■ Supplied data
####################
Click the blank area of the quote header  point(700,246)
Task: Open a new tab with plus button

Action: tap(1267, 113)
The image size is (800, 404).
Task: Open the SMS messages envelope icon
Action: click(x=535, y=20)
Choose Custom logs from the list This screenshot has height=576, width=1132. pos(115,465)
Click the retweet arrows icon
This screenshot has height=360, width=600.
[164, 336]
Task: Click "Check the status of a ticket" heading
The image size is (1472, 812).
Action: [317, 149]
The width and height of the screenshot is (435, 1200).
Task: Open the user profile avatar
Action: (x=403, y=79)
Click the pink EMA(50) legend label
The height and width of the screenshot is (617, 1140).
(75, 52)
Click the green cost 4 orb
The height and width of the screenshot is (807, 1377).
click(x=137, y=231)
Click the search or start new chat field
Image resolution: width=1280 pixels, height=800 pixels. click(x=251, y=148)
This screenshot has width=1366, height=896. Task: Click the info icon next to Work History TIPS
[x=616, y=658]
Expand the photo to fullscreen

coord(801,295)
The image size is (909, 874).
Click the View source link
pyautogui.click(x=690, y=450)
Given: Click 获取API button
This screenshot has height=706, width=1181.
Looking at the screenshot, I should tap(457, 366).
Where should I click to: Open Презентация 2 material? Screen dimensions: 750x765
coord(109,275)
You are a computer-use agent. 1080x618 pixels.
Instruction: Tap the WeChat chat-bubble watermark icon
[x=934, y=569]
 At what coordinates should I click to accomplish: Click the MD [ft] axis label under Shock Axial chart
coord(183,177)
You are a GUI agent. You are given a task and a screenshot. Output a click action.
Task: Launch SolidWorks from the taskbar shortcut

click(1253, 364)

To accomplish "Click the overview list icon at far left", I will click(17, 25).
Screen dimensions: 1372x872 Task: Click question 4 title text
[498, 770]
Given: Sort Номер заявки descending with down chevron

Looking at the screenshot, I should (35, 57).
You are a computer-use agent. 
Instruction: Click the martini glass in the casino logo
####################
■ Your assignment
Determine the number of lines in the data above that hold "computer", and reply with that number alone.

■ Finished exercise
2